The study, commissioned by Transport for London (TfL), highlights that drivers’ health and wellbeing is key and that adequate welfare facilities reduce stress, which in turn reduces the risk of fatigue.
Conducted by Loughborough University and the Swedish National Road and Transport Research Institute, the study is the first to assess participants while they are driving in-service buses and combine this data with detailed sleep diaries.
It included a voluntary survey of drivers, which found that one in five reported having fatigue-related issues more than once a week while behind the wheel.
As a result of the findings, TfL has announced a number of ‘key measures’, including a £500,000 fund to help operators undertake further work to establish the most effective interventions to reduce fatigue.
Meanwhile from next year, any company operating London buses will be required to introduce ‘rigorous fatigue risk management systems’ as part of their contract.
Heidi Alexander, deputy mayor for transport, said: “The actions set out by TfL in response to the research are the start and not the end of the work that they will do to address bus driver fatigue.
“I am confident that, with the co-operation of bus operators and drivers, we can make London’s bus network ever better and safer than it is today.”
TfL hopes the research will spark discussions at a national level.

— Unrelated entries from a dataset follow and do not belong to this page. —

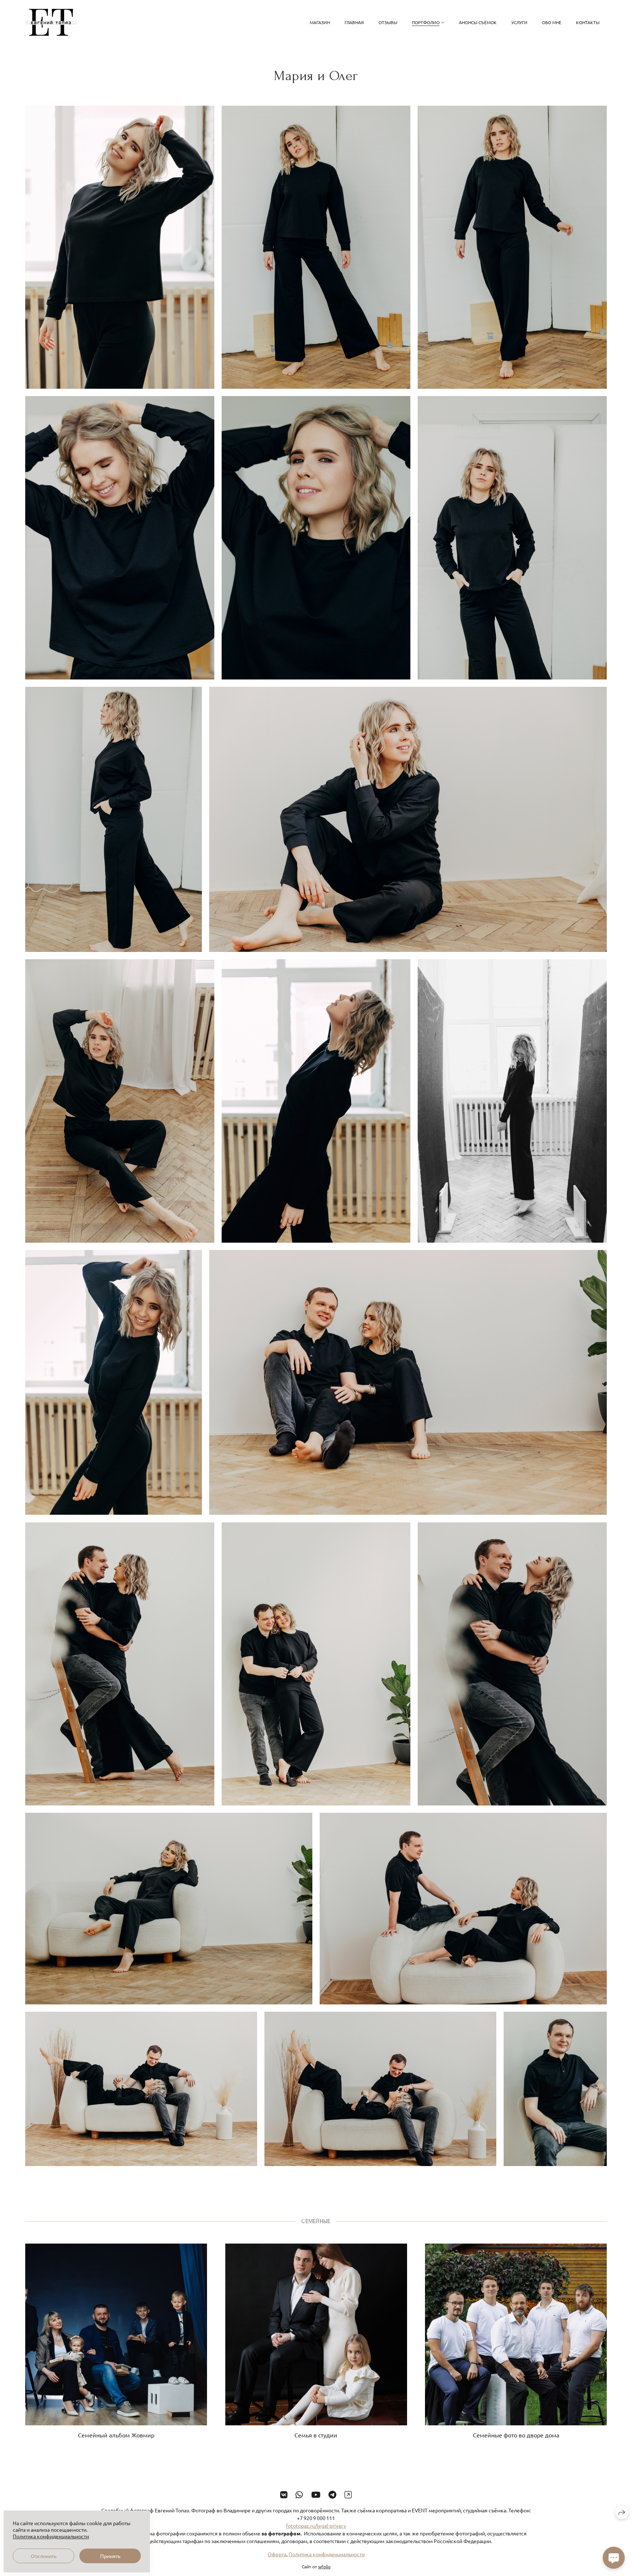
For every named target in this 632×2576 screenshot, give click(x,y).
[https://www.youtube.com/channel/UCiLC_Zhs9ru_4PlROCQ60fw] (315, 2494)
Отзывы (388, 22)
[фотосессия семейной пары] (119, 247)
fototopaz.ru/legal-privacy (316, 2525)
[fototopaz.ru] (51, 22)
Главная (354, 22)
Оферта (277, 2554)
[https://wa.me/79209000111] (299, 2494)
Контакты (587, 22)
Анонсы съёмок (478, 22)
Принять (110, 2556)
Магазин (320, 22)
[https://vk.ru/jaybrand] (283, 2494)
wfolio (324, 2566)
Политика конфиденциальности (327, 2554)
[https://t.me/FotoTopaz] (332, 2494)
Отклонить (43, 2556)
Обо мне (551, 22)
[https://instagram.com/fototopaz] (348, 2494)
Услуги (519, 22)
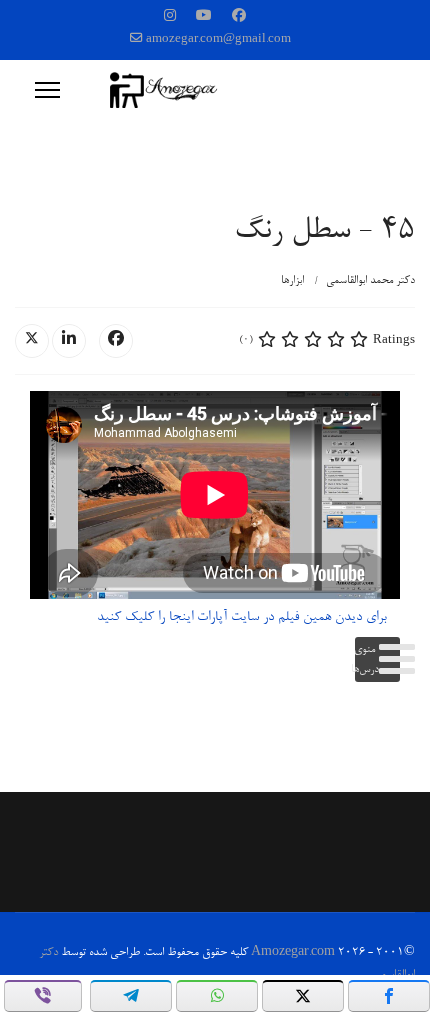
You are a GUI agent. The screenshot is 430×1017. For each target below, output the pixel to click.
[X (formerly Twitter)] (32, 341)
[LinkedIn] (69, 341)
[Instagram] (170, 18)
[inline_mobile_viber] (42, 996)
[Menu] (47, 90)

Claire Mann, director of bus operations at TfL, said: “With the evidence from this study, we will require bus operators to have fatigue risk management systems and more formal fatigue training for managers.
“We’re also working with the bus operators to create a programme to gather ideas for how we can further respond to the report.
“It is through working together across the industry that we can address this vital issue and make our buses lead the way when it comes to reducing risk on the roads.”